Work required
A verbatim copy of each record is required.
================================
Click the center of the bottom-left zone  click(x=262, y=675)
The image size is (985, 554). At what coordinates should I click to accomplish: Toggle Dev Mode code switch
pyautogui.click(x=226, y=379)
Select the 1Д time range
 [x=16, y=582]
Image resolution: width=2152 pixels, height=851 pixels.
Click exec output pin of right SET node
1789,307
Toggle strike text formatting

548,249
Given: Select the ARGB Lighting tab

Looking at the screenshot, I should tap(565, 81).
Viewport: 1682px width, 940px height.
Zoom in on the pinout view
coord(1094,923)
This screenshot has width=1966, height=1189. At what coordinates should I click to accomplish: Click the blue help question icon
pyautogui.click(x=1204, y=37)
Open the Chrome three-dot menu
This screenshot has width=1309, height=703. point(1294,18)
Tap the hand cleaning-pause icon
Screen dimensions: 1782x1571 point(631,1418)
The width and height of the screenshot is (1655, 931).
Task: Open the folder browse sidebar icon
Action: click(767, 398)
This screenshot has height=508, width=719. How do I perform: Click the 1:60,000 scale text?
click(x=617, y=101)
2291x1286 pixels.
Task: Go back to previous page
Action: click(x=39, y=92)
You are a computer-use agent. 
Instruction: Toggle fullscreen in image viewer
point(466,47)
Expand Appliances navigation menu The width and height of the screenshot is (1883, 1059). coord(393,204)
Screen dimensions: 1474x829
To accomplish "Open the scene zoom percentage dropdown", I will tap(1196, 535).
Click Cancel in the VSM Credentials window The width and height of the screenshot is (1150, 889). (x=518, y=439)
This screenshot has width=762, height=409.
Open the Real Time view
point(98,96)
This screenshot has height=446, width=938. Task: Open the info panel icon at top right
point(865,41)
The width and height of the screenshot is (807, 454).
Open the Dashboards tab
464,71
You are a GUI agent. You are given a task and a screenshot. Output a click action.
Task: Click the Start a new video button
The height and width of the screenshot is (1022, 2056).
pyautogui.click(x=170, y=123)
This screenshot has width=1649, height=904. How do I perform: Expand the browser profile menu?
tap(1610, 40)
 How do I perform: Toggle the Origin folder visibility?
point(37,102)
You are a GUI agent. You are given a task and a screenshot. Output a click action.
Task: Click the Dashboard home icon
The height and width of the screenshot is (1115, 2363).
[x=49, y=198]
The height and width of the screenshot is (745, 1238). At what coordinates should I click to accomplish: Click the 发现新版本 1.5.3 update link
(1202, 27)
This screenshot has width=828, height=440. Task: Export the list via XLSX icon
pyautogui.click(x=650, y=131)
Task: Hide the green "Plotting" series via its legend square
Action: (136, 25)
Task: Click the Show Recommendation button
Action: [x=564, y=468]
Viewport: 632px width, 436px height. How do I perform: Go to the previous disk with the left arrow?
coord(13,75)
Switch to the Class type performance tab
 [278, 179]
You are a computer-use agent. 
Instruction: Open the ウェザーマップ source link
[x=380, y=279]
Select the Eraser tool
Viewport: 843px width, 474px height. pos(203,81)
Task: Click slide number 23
================================
Answer to this task
Click the center of the bottom-left zone  click(x=262, y=675)
The image size is (985, 554). At what coordinates should I click to accomplish: Toggle Dev Mode code switch
pyautogui.click(x=226, y=379)
Select the 1Д time range
 [x=16, y=582]
Image resolution: width=2152 pixels, height=851 pixels.
Click exec output pin of right SET node
1789,307
Toggle strike text formatting

548,249
Given: Select the ARGB Lighting tab

Looking at the screenshot, I should tap(565, 81).
Viewport: 1682px width, 940px height.
Zoom in on the pinout view
coord(1094,923)
This screenshot has width=1966, height=1189. At what coordinates should I click to accomplish: Click the blue help question icon
pyautogui.click(x=1204, y=37)
Open the Chrome three-dot menu
This screenshot has width=1309, height=703. point(1294,18)
Tap the hand cleaning-pause icon
Screen dimensions: 1782x1571 point(631,1418)
The width and height of the screenshot is (1655, 931).
Task: Open the folder browse sidebar icon
Action: click(767, 398)
This screenshot has height=508, width=719. How do I perform: Click the 1:60,000 scale text?
click(x=617, y=101)
2291x1286 pixels.
Task: Go back to previous page
Action: click(x=39, y=92)
You are a computer-use agent. 
Instruction: Toggle fullscreen in image viewer
point(466,47)
Expand Appliances navigation menu The width and height of the screenshot is (1883, 1059). coord(393,204)
Screen dimensions: 1474x829
To accomplish "Open the scene zoom percentage dropdown", I will tap(1196, 535).
Click Cancel in the VSM Credentials window The width and height of the screenshot is (1150, 889). (x=518, y=439)
This screenshot has width=762, height=409.
Open the Real Time view
point(98,96)
This screenshot has height=446, width=938. Task: Open the info panel icon at top right
point(865,41)
The width and height of the screenshot is (807, 454).
Open the Dashboards tab
464,71
You are a GUI agent. You are given a task and a screenshot. Output a click action.
Task: Click the Start a new video button
The height and width of the screenshot is (1022, 2056).
pyautogui.click(x=170, y=123)
This screenshot has width=1649, height=904. How do I perform: Expand the browser profile menu?
tap(1610, 40)
 How do I perform: Toggle the Origin folder visibility?
point(37,102)
You are a GUI agent. You are given a task and a screenshot. Output a click action.
Task: Click the Dashboard home icon
The height and width of the screenshot is (1115, 2363).
[x=49, y=198]
The height and width of the screenshot is (745, 1238). At what coordinates should I click to accomplish: Click the 发现新版本 1.5.3 update link
(1202, 27)
This screenshot has width=828, height=440. Task: Export the list via XLSX icon
pyautogui.click(x=650, y=131)
Task: Hide the green "Plotting" series via its legend square
Action: (136, 25)
Task: Click the Show Recommendation button
Action: [x=564, y=468]
Viewport: 632px width, 436px height. How do I perform: Go to the previous disk with the left arrow?
coord(13,75)
Switch to the Class type performance tab
 [278, 179]
You are a computer-use agent. 
Instruction: Open the ウェザーマップ source link
[x=380, y=279]
Select the Eraser tool
Viewport: 843px width, 474px height. pos(203,81)
Task: Click slide number 23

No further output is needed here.